TASK DESCRIPTION —
Can you copy the forum comment on edge case poisoning below word for word, starting at the words "When doing this" and stopping after "to the domain."?

SELECTED EXTRACT —
>> Begin

Edge Case Poisoning (2020)

tgbugs · on Sept 9, 2022

When doing this for scientific protocols I found that you basically have to give up any hope of specializing types of things. The domain ontology for documenting processes, be they making cupcakes or electron micrographs, has to be matched to the domain in question.

Some might say that for processes this means everything must be extremely abstract in order to avoid edge cases like those encountered by the author. However, I would argue that from the perspective of someone executing a recipe they do not care at all about whether something is edible or food or not, they only care how much they need of something (count is a unit(less) of measure). Thus, the ontology proposed by the author is not matched to the domain.

The first mistake was trying to make a distinction between food and non-food. What if I used paper cupcake cups? They may not technically be food, but I have certainly eaten parts of them before by accident. Other parts of the system might care about food/non-food, but these parts are constrained by a separate and likely orthogonal set of use cases.

I don't usually need to know the chemical formula for sodium bicarbonate to order it from a vendor, but if I need to automatically calculate stoichiometry for reactions so that I can automatically order the correct amount then I might. Those two parts of the system can and should be completely orthogonal to each other and thus fully decoupled.

>> End

DATA —
>> Begin

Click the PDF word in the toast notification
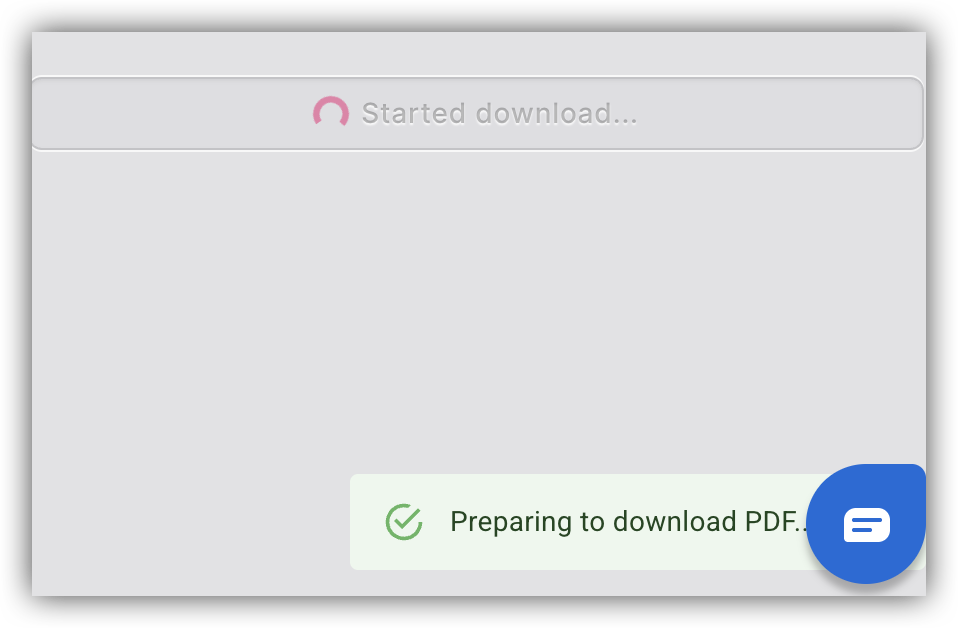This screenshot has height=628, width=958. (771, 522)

>> End
>> Begin

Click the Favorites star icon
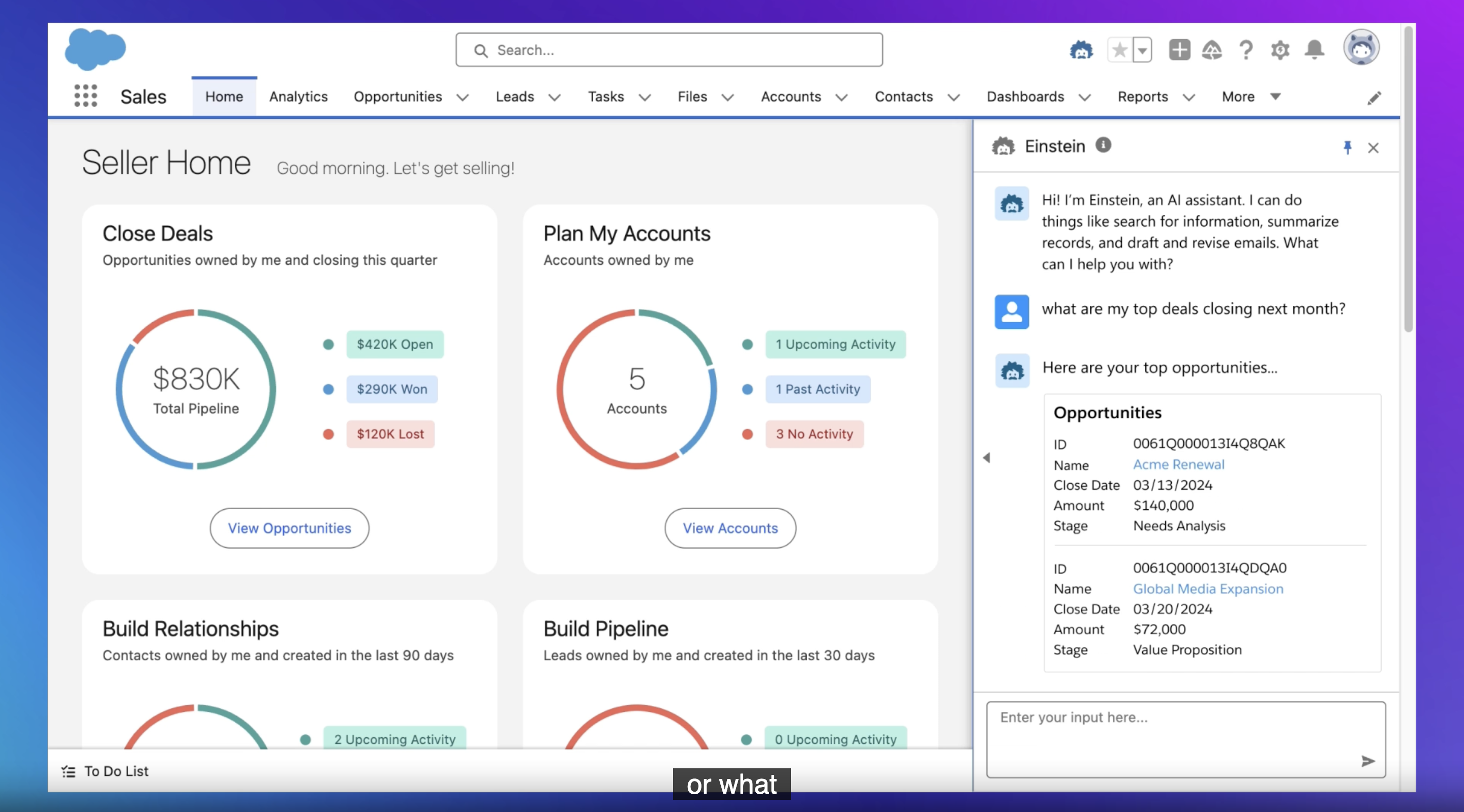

>> End
>> Begin

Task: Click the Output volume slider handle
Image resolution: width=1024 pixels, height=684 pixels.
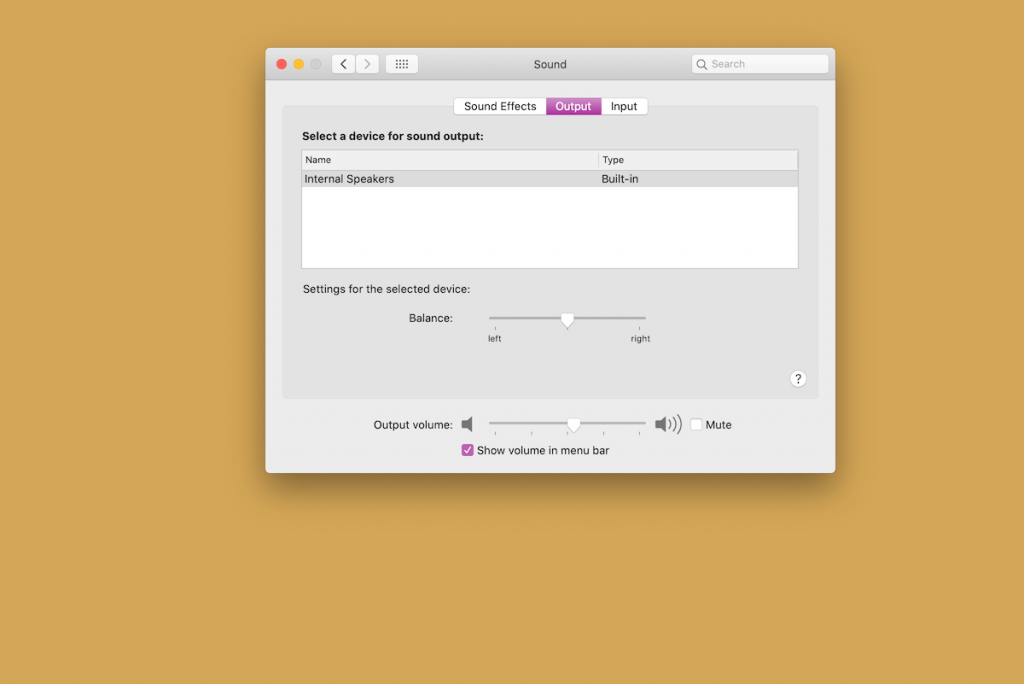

>> End

RESULT FOR THIS EXERCISE —
When doing this for scientific protocols I found that you basically have to give up any hope of specializing types of things. The domain ontology for documenting processes, be they making cupcakes or electron micrographs, has to be matched to the domain in question.

Some might say that for processes this means everything must be extremely abstract in order to avoid edge cases like those encountered by the author. However, I would argue that from the perspective of someone executing a recipe they do not care at all about whether something is edible or food or not, they only care how much they need of something (count is a unit(less) of measure). Thus, the ontology proposed by the author is not matched to the domain.